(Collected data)

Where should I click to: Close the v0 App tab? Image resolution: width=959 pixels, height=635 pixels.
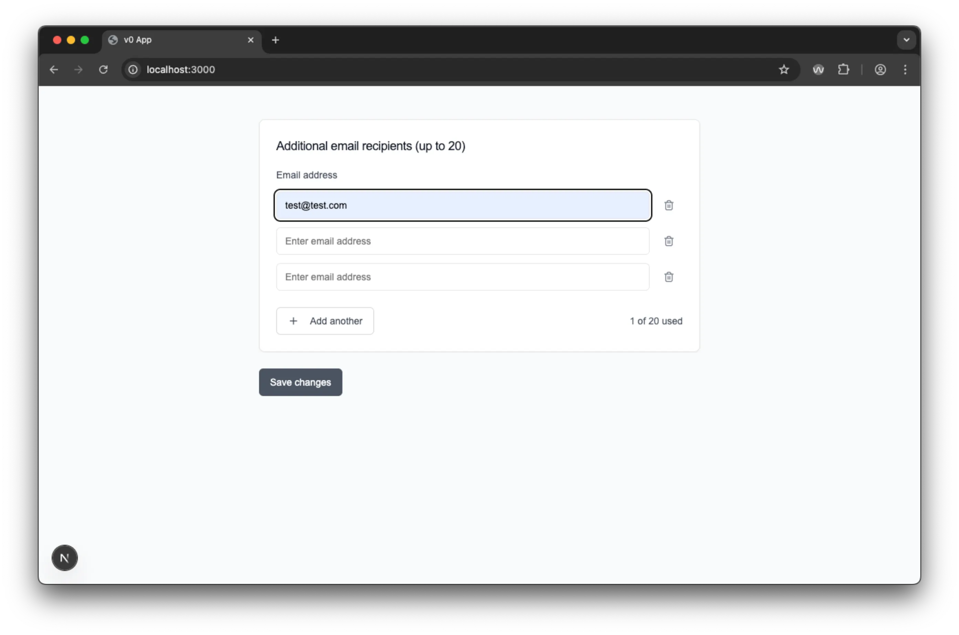[251, 40]
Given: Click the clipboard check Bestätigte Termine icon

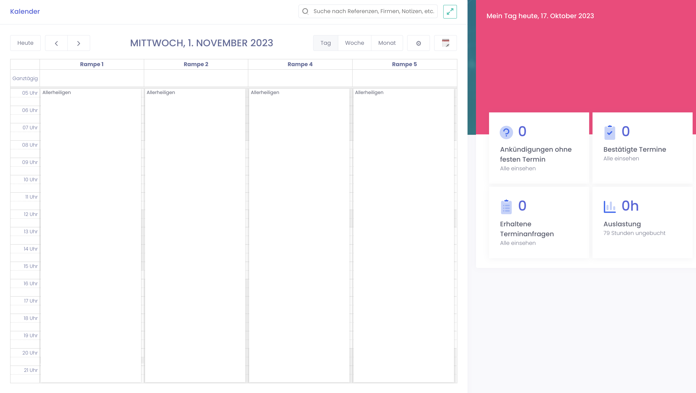Looking at the screenshot, I should 610,132.
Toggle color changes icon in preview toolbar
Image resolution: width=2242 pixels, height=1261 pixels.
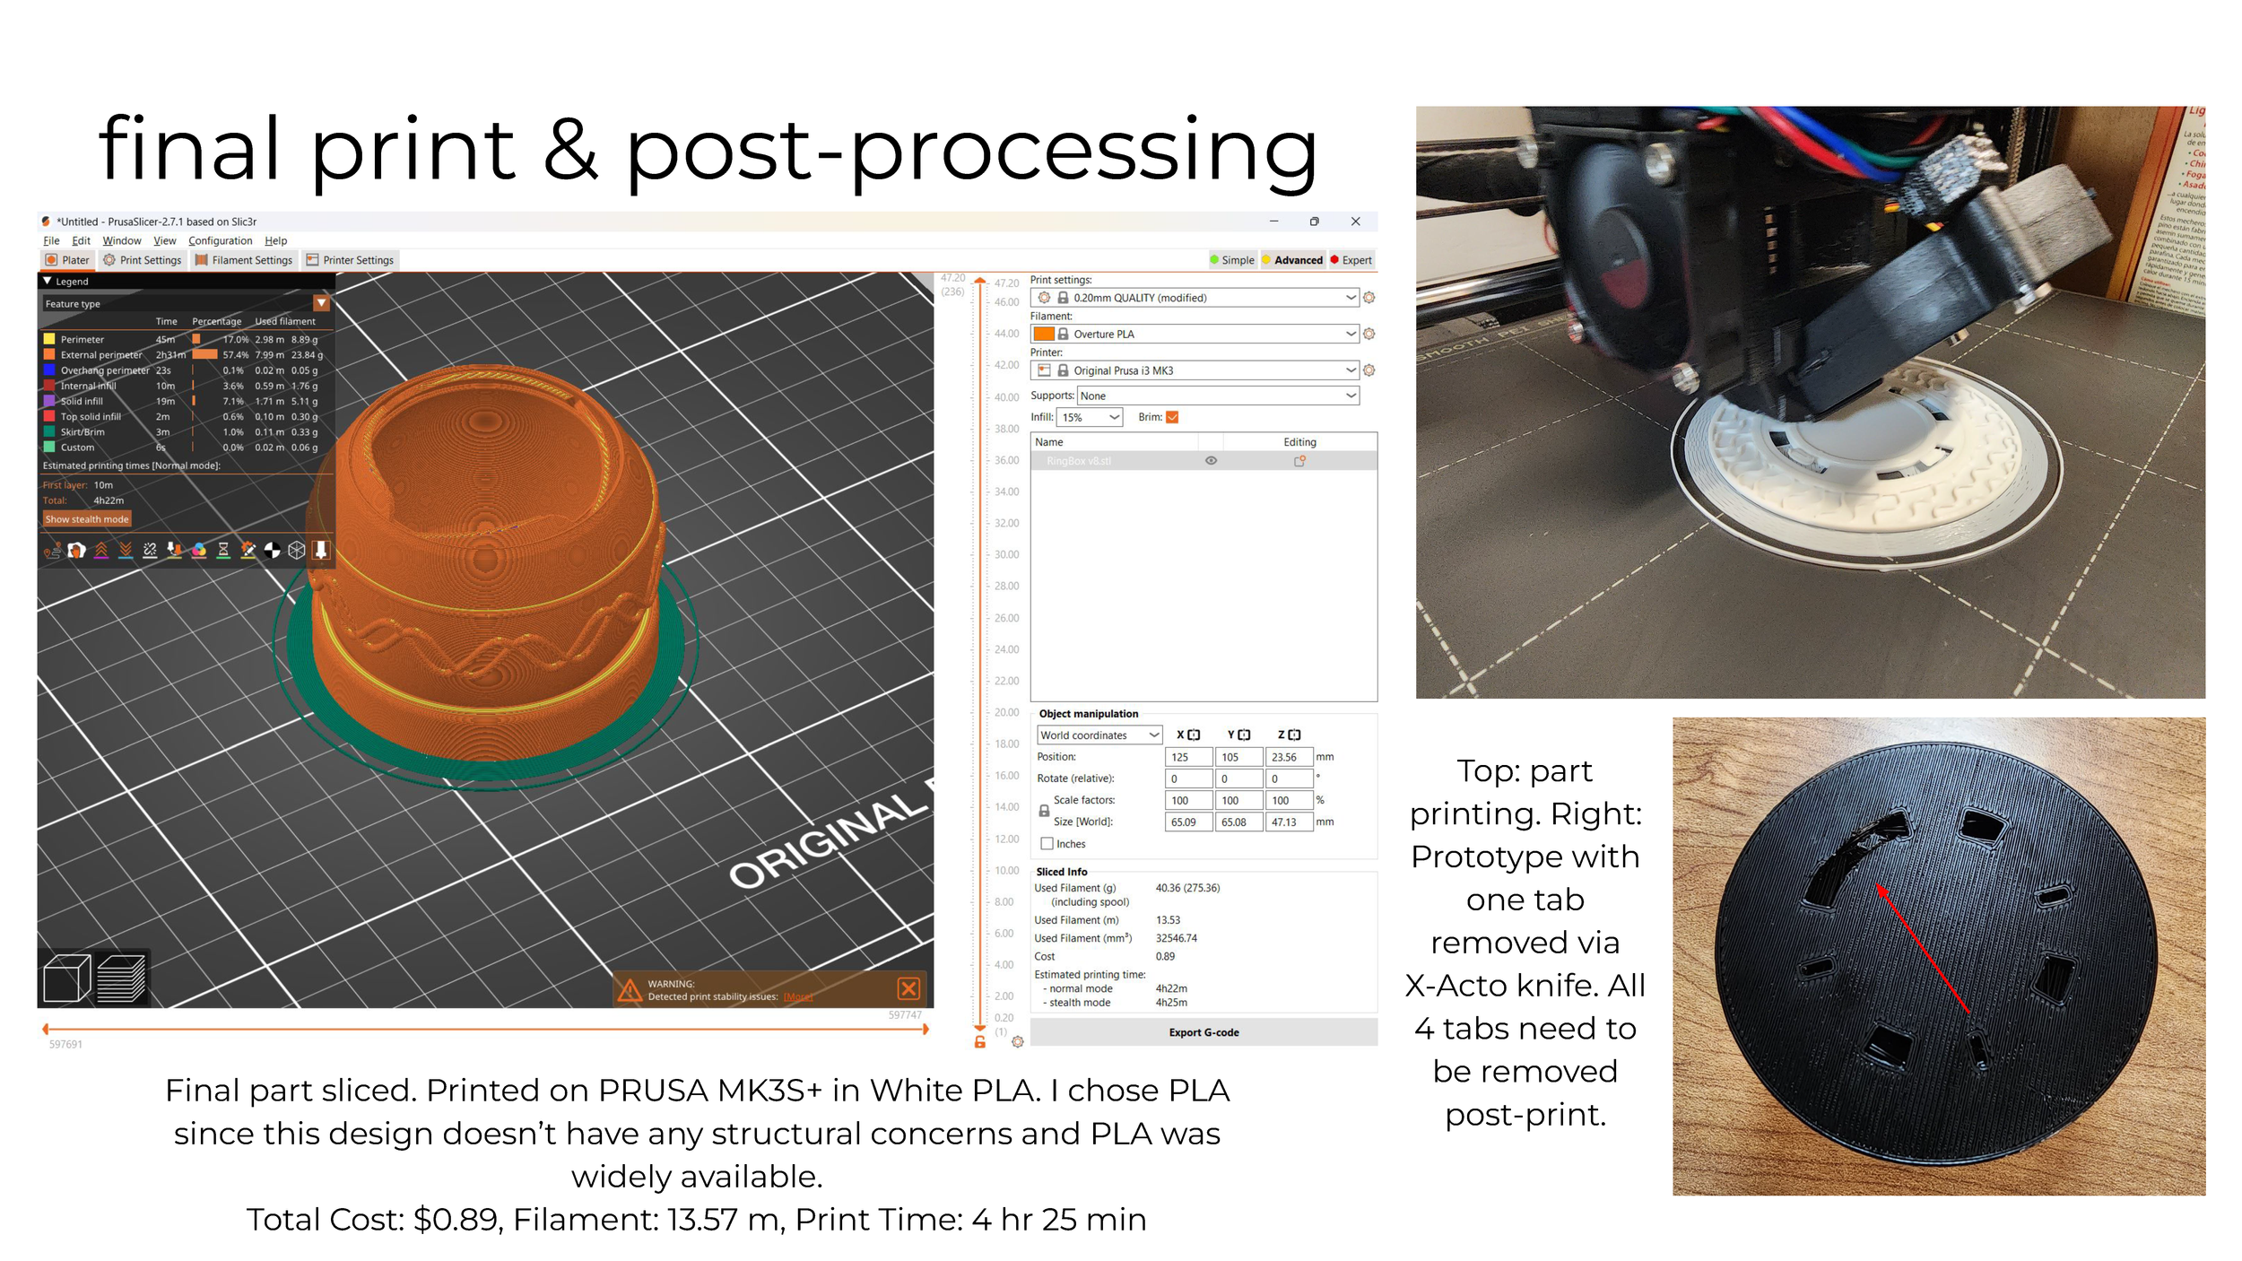click(199, 551)
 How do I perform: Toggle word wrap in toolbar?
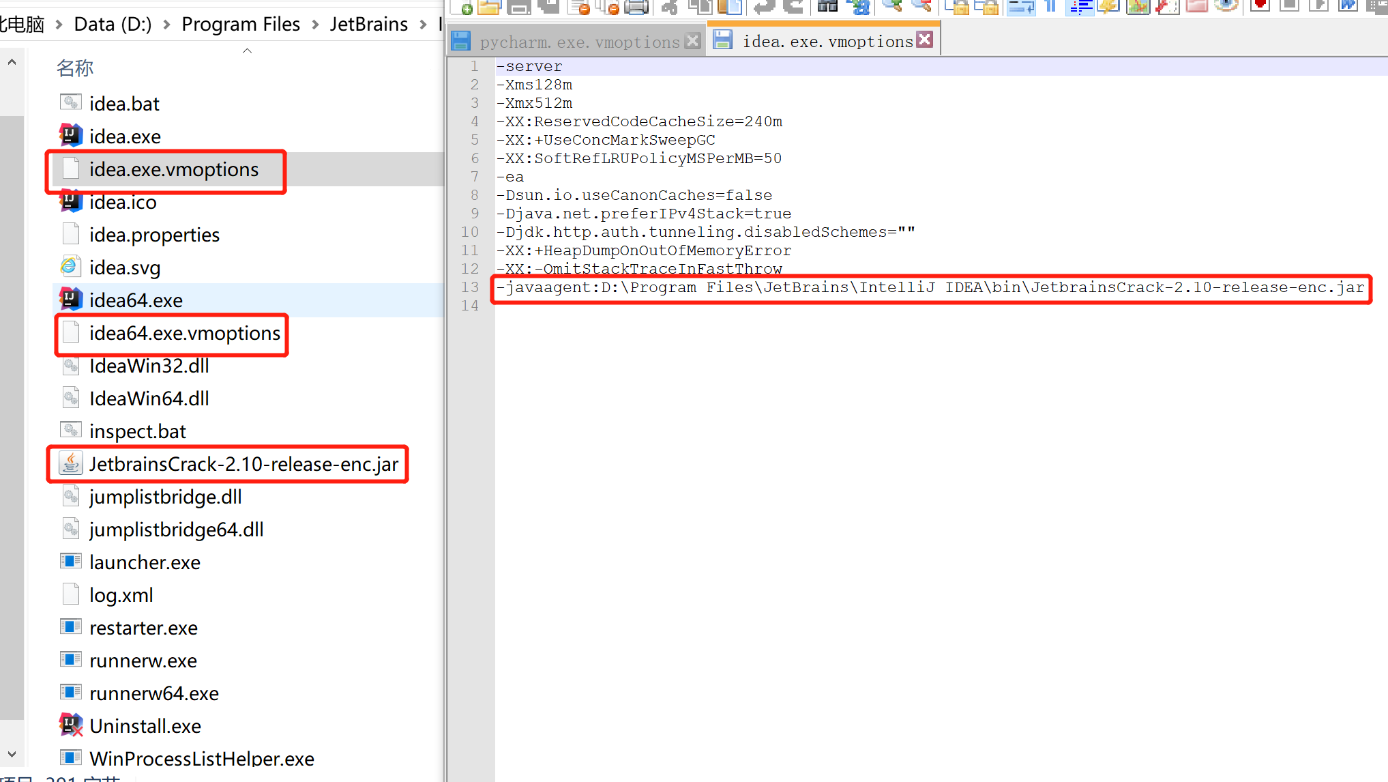(x=1020, y=7)
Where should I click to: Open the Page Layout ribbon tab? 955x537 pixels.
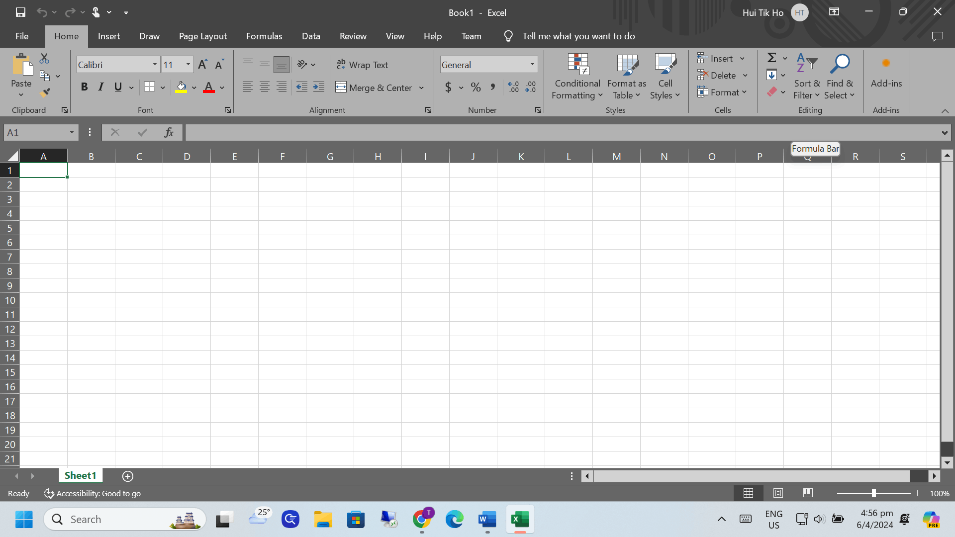[x=202, y=36]
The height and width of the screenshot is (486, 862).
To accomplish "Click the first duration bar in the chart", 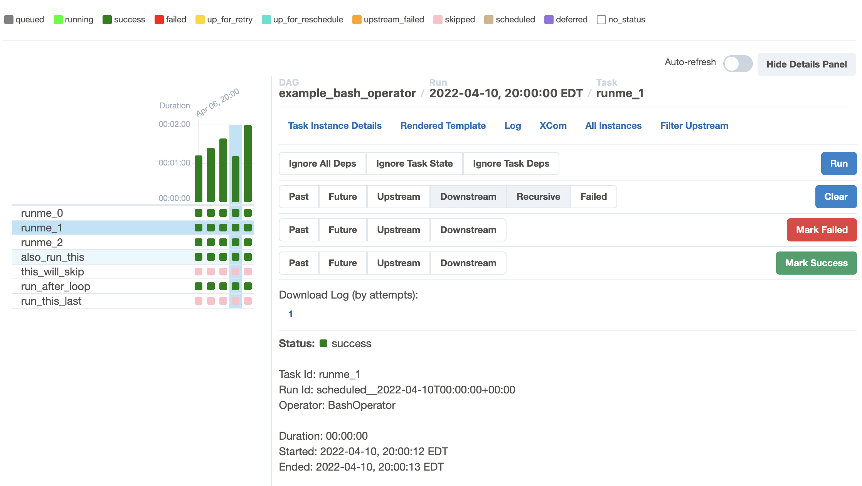I will click(199, 178).
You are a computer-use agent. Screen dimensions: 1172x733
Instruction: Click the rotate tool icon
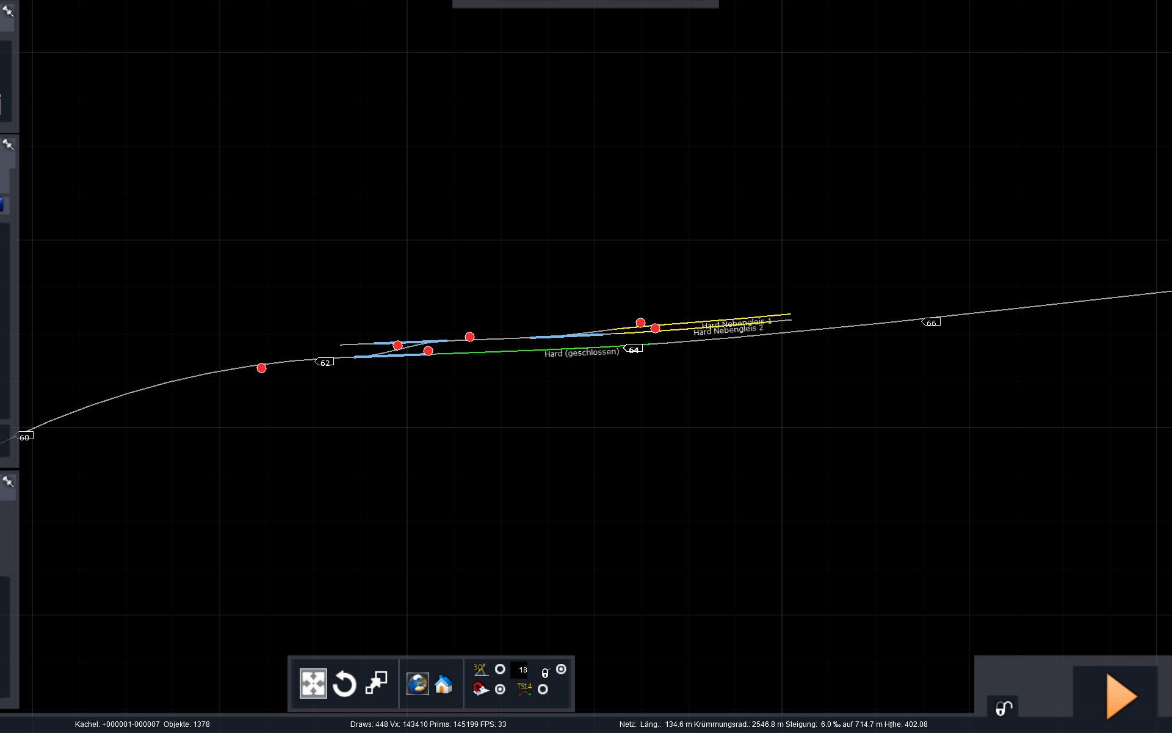click(344, 684)
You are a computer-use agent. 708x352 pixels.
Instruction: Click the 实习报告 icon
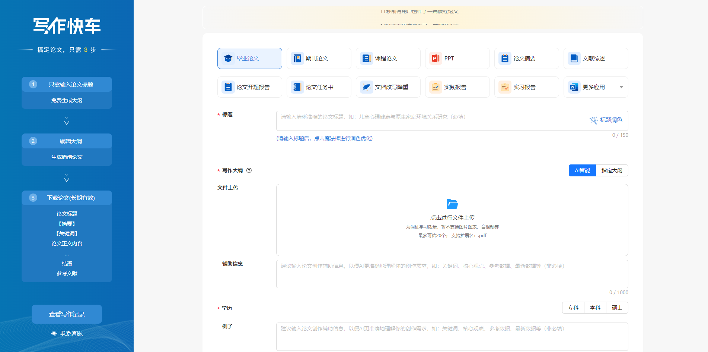(x=504, y=87)
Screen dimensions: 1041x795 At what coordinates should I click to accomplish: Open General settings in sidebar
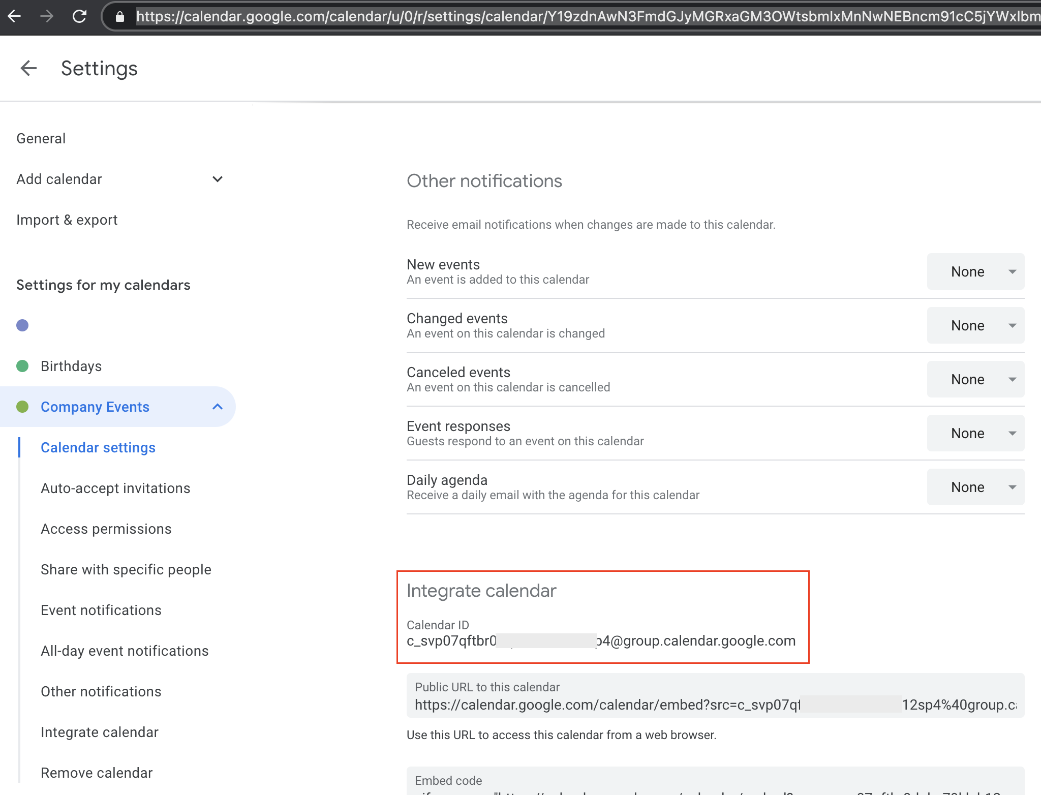(41, 138)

> [PROBLEM STATEMENT] Write out every line from the data above that includes "agent".

> [RESULT]
You are a computer-use agent. Screen dimensions: 1172x733
You are a computer-use agent. 708x352 pixels.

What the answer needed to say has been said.